Bu metafizik ve fiziksel doktrinleri geliştiren parçalara ek olarak, Demokritos'a atfedilen bir dizi etik parça da vardır (ancak burada özgünlük sorunu büyük önem taşımaktadır); John Stobaeus'ta bildirilen bir pasaj, ılımlılık ve neşeyi ruhtaki küçük ölçülü hareketlerle ilişkilendiriyor gibi görünse ve aşırılık ve eksikliklerin büyük değişikliklere yol açtığını söylese de (DK68B191/LMD226), bu iddiaların atomculuğun metafizik yönleriyle ilişkili olup olmadığı veya nasıl ilişkili olduğu belirsizdir (Vlastos 1945 ve 1946, Kahn 1985b).

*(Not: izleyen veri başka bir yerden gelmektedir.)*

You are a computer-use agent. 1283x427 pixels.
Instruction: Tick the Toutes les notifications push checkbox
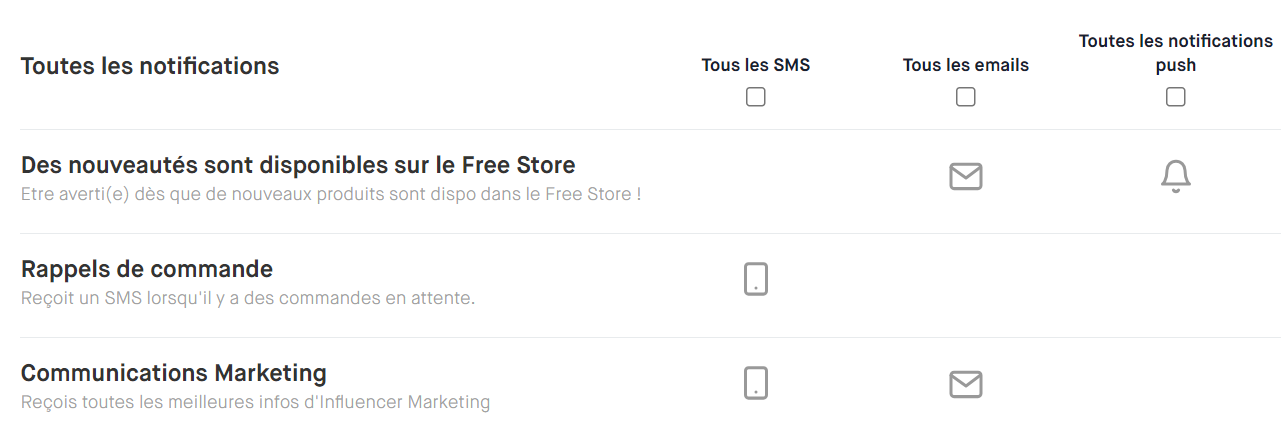[1176, 98]
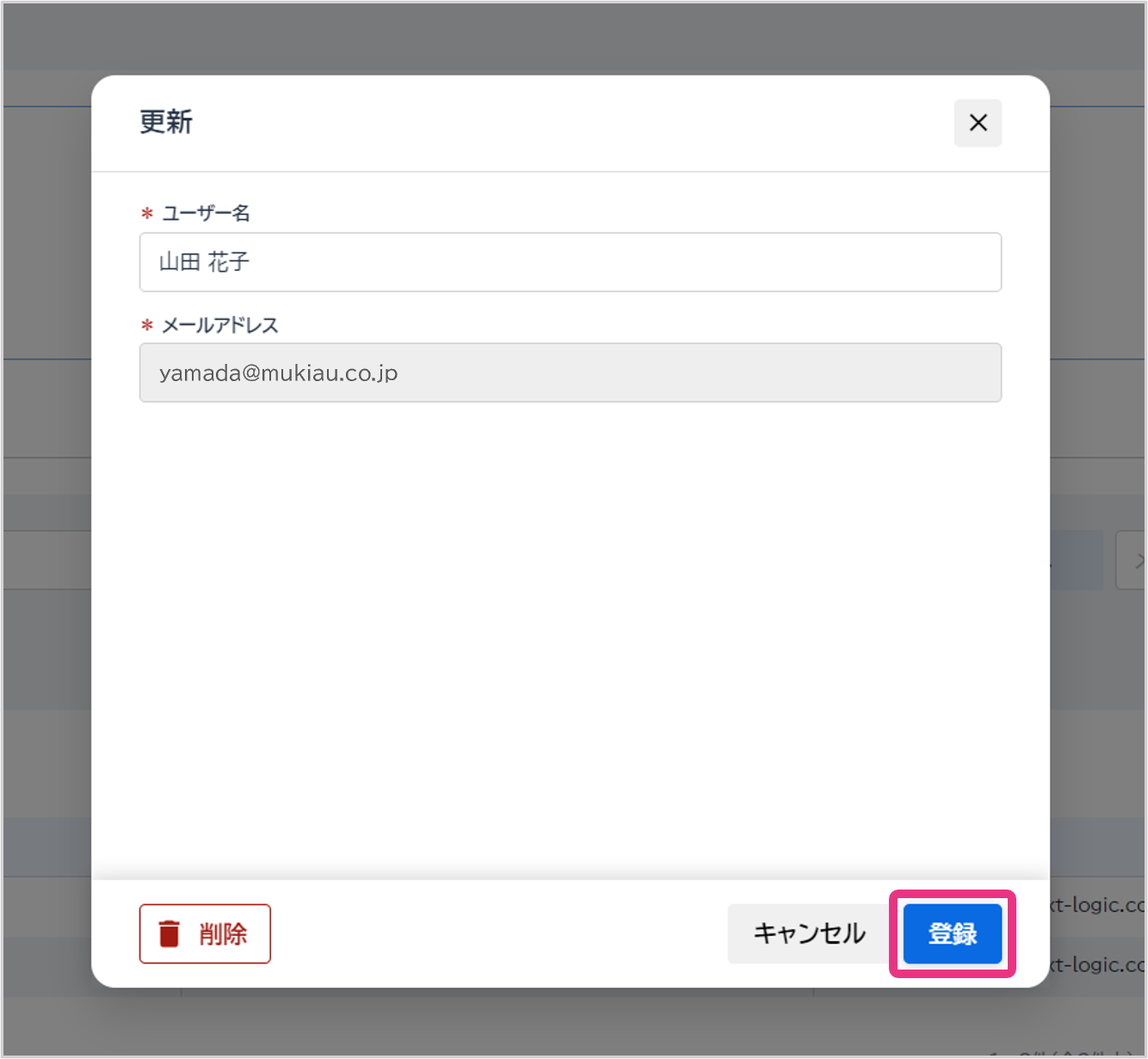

Demokritos antik çağda kişinin hayatını yaşamasında doğru yönlendirici amaç olarak "iyi neşe" (euthumiē) fikriyle özdeşleştirilmiştir. Felsefesinin diğer yönlerinde olduğu gibi bu konuda da, bir yüzyıl sonra Epikuros'un öğretisinin biçimlenmesinde bir miktar etkisi olmuş olabilir.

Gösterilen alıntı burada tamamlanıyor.